"Elected, accountable trustees are the cornerstone of our public education system,” Peter Whittle says in a news release.
“It is really unacceptable for a government that promised accountability to further delay the election of school board trustees. They are now allowing unelected, interim trustees to debate and decide the futures of community schools.”
Whittle says by making decisions concerning the closure of schools in the province, the current board of unelected trustees is not adhering to the Schools Act.
"If it were my community, or neighbourhood school, I would be seeking a court injunction to delay any motion to close any school until elected trustees are in place, “ Whittle says in the release.

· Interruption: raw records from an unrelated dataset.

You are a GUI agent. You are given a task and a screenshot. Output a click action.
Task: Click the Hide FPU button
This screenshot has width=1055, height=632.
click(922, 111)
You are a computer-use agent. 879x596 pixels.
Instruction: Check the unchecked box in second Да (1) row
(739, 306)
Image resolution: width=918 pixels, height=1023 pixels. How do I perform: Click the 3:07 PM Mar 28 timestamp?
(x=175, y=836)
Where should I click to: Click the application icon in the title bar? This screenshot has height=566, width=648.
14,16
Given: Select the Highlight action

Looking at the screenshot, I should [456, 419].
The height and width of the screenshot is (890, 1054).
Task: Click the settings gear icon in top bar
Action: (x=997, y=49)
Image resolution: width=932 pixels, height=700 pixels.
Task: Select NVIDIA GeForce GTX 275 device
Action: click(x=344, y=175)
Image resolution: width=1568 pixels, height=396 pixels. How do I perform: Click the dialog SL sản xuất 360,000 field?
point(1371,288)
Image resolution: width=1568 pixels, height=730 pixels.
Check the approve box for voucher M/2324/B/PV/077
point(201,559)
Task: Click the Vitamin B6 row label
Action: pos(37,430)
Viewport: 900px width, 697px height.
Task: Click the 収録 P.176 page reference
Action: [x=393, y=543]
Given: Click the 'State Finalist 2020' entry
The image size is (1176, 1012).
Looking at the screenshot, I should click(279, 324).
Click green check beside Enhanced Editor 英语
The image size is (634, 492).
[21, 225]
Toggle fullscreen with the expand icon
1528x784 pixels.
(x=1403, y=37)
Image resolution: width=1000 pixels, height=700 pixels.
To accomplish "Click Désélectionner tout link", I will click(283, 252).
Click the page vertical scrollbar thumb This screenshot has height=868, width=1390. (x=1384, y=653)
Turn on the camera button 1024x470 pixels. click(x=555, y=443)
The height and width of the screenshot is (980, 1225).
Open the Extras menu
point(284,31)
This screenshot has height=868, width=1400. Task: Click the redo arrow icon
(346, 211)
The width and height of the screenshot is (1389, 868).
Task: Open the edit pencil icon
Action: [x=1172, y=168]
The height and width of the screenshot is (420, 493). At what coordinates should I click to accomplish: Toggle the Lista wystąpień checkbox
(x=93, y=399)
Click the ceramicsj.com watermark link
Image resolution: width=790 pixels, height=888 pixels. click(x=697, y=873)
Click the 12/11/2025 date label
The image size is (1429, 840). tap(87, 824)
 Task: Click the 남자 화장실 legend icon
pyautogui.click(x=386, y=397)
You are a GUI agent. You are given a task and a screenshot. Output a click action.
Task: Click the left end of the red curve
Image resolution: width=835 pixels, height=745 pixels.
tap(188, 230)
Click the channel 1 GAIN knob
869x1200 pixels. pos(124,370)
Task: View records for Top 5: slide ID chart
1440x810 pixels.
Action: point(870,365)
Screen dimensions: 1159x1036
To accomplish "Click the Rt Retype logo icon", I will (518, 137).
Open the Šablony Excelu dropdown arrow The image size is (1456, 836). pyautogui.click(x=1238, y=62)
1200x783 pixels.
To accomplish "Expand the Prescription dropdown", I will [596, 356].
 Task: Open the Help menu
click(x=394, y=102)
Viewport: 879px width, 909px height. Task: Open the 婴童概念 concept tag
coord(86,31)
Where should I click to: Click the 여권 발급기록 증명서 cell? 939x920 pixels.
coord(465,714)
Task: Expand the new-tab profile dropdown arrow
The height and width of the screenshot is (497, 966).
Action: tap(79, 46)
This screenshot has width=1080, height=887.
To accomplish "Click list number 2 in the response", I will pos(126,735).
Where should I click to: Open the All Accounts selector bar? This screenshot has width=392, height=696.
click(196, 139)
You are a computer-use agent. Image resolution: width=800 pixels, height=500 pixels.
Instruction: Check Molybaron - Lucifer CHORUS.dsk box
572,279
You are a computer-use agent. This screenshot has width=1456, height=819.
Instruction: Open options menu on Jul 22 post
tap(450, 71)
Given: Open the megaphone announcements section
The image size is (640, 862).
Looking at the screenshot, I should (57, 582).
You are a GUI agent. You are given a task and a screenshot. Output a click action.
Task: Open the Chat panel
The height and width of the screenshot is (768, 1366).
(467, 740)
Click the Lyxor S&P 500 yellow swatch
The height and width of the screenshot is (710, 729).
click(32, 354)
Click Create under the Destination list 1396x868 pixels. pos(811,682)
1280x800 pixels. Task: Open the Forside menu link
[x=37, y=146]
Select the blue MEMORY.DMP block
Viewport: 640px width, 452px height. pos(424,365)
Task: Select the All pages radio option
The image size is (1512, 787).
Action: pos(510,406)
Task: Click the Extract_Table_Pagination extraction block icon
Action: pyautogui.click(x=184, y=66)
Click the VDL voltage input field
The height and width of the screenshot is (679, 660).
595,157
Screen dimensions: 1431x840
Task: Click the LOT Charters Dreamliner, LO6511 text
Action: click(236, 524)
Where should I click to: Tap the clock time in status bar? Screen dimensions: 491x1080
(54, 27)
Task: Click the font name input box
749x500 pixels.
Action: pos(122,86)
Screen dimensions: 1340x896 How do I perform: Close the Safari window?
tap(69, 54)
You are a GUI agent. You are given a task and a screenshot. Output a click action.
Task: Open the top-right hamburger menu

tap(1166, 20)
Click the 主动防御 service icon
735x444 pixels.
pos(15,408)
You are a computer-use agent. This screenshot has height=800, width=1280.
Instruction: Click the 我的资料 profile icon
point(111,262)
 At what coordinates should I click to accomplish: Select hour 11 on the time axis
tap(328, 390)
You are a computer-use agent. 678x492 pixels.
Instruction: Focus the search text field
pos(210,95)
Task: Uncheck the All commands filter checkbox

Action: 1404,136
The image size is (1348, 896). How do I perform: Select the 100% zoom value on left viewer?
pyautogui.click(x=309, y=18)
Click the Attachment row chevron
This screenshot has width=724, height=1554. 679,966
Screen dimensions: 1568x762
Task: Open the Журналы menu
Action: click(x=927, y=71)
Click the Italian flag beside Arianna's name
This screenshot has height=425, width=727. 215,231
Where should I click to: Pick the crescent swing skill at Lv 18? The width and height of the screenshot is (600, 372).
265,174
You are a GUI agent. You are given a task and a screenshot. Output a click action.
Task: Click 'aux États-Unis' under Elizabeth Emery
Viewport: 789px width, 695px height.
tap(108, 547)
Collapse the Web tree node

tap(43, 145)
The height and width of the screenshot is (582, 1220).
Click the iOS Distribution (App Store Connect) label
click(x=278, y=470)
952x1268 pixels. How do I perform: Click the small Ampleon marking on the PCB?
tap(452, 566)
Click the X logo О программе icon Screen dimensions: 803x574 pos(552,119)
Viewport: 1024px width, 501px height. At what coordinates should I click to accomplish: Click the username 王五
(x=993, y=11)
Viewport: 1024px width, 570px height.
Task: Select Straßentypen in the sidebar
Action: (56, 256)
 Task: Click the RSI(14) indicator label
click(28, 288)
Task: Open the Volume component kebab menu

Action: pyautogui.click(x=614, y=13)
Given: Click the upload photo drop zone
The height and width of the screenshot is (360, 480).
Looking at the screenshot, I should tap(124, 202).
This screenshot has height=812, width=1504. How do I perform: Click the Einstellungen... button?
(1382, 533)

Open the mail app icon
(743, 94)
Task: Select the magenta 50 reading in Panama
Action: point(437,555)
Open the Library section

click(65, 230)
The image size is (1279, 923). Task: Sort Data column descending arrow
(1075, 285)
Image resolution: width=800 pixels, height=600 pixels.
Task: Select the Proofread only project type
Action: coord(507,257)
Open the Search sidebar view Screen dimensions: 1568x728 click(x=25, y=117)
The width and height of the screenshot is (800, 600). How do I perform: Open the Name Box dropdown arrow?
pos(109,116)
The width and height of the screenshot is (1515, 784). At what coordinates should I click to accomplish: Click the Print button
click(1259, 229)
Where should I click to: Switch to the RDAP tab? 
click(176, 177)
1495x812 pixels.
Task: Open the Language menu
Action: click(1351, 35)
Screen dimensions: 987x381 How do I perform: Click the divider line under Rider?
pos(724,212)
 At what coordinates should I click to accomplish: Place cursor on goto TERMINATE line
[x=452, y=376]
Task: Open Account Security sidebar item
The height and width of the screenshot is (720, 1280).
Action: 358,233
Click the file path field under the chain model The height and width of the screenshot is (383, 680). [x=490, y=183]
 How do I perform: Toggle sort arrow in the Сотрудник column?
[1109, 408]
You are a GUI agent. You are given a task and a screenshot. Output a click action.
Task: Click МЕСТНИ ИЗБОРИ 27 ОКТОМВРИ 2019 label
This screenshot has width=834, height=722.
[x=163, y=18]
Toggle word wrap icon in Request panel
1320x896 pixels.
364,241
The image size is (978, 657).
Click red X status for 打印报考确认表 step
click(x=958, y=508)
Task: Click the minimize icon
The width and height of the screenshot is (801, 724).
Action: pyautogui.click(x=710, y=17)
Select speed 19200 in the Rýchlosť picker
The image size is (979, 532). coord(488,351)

The NLFSC calls the current situation without elected trustees undemocratic. The council has raised such concerns since the appointment of the current interim board in 2013, which is comprised of 15 non-elected trustees. Those appointments followed the consolidation of four school boards into a single English School District.
“You cannot argue that appointed trustees are elected trustees. Under this current system, there is no accountability to the public,” says Whittle.
“If government wants to shut down schools, let them sign the death certificates themselves and offer some accountability for the decisions being made in a vacuum that only they can remedy.”
The release goes on to say Dale Kirby, the minister of Education and Early Childhood Development, has failed to set a date for the trustee elections despite the council’s frequent requests for him to do so.
The Telegram spoke to Whittle in January about his call for the school board trustee election date to be set by the government. At that time, the Department of Education and Early Childhood Development said in an email response that the elections will take place within the next 12 months and that preliminary discussions on this matter had begun.